だけど、私の囮には無理があるよね。ある意味、修羅場なのに冷静な自分がいる。


「くだらないわぁ。配下に、こんな愚痴を言わせるなんて。」

「化け猫は黙っとき。……茅草、私はあんたが好きなんじょ。何で、信じてくれへんの?」


屈狸くんを囮にしようとしている時点で、私なら疑ってもしょうがないかと。
光莉は不器用なのかな。
私も恋愛面では、言える立場じゃないけれど。周りから見ているから、冷静なのかもしれない。

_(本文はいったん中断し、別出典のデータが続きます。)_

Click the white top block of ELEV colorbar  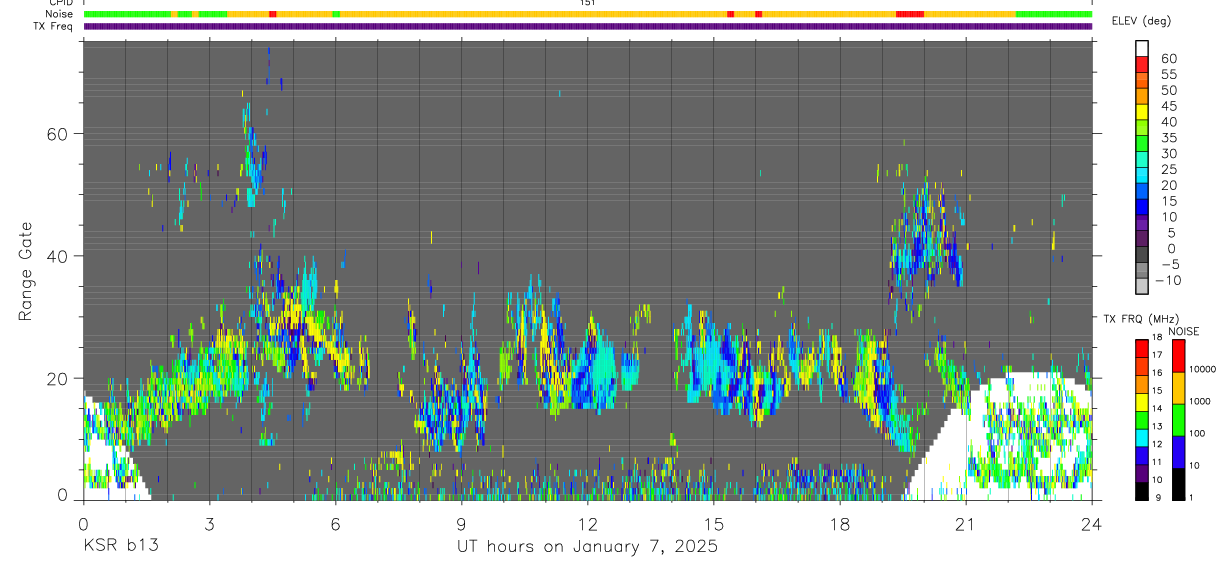click(1141, 49)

「本当ですか?僕だって、噛まれたから好きな訳じゃないです。配下だからでもないし。」


最初に光莉が屈狸くんを噛んだ時は、私も驚いたけど。二人の想いは主従関係に左右されず、少し安心した。
光莉は屈狸くんを慰めるように抱き寄せ、首元にガブリ。

……え?


「何で、噛むんですか?」


だよね、本人が驚くんだもん。ビックリしたのは私だけじゃない。
そう思い、先生に目を向けると。


「愛情表現を下僕が理解してないなんて、まだまだよ。」


ため息交じりに答える。
アヤカシの愛情って難しい。父の愛情も量れない。

自分の想いは普通なんだろうか。そして、彼は。